El segmento de secuenciación de próxima generación (NGS) posee la mayor cuota de mercado y se prevé que crezca a una tasa de crecimiento anual compuesta (CAGR) del 13,6 % durante el período de pronóstico. Gracias al rápido desarrollo de diversas tecnologías de secuenciación en la era posterior al Proyecto Genoma Humano, las secuenciaciones a gran escala, como las de grupos de genes, el exoma humano y el genoma humano completo, se han convertido en una realidad. La aparición de la tecnología NGS ha posibilitado el análisis molecular de alto rendimiento, desempeñando un papel esencial en la exploración de aspectos biológicos en los estudios genómicos humanos. Además, con la rápida implementación de aplicaciones en campos emergentes como el cribado prenatal, el cribado de portadores y otros diagnósticos precoces, la secuenciación ha incrementado significativamente el número de enfoques para detectar anomalías genéticas.

Análisis del tipo de aplicación

El mercado global se ha segmentado en aneuploidía, trastornos monogénicos, anomalías cromosómicas estructurales y otros.

El segmento de secuenciación de próxima generación (NGS) es el que más contribuye al mercado y se prevé que crezca a una tasa de crecimiento anual compuesta (CAGR) del 11,8 % durante el período de pronóstico.

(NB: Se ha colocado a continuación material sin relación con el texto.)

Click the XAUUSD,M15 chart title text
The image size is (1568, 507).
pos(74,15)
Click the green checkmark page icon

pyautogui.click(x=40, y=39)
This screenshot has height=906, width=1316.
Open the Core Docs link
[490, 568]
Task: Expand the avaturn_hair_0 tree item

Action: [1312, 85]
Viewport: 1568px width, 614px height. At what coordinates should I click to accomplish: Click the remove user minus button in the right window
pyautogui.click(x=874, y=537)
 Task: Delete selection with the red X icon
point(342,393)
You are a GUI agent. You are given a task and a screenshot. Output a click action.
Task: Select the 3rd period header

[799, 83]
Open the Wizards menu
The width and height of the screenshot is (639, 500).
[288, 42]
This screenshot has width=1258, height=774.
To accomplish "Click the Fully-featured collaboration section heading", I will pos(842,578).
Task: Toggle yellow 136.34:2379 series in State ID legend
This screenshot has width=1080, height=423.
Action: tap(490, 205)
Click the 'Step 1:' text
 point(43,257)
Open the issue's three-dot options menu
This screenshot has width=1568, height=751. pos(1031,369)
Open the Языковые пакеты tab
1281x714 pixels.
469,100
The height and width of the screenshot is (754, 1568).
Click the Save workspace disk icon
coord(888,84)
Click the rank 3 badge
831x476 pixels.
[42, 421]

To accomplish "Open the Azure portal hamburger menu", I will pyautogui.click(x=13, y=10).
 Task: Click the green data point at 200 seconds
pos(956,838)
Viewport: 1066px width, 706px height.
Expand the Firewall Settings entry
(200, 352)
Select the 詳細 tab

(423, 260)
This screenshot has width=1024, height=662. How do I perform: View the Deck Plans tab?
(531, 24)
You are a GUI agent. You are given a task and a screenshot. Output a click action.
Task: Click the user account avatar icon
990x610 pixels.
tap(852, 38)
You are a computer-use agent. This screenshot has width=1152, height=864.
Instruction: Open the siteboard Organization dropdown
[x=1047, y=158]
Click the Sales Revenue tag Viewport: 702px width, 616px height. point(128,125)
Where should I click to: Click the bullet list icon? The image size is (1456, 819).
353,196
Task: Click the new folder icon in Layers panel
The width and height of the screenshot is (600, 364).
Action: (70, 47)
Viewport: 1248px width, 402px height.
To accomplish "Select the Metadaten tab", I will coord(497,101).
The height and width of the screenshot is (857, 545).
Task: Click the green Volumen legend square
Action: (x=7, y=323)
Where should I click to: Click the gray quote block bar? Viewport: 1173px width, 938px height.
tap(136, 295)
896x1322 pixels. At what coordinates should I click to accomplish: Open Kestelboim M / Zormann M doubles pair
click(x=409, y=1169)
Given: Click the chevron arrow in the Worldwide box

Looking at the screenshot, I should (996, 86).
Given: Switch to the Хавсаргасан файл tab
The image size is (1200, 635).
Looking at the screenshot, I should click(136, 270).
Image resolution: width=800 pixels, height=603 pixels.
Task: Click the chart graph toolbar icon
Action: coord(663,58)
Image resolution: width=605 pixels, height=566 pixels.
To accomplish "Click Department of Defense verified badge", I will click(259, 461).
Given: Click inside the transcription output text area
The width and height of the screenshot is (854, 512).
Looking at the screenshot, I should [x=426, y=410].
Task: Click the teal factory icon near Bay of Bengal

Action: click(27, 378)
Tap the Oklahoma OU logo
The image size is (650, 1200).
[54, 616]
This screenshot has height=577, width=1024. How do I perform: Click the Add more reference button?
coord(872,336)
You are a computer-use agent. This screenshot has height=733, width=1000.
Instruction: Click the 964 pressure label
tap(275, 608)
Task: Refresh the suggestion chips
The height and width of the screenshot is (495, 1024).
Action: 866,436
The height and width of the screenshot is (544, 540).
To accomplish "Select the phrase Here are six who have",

Según el NCBI, la aneuploidía es la segunda causa más importante de mutación cromosómica, lo que da lugar a un número anormal de cromosomas. Además, las aneuploidías de los cromosomas X e Y se encuentran entre las variaciones estándar del número de copias de cromosomas humanos completos, con una incidencia probable en la población general de entre 1 de cada 400 y 1 de cada 1000. Asimismo, la mayoría de las aneuploidías se consideran letales. La forma más común de aneuploidía es la trisomía, que está presente en el 0,3 % de todos los nacidos vivos.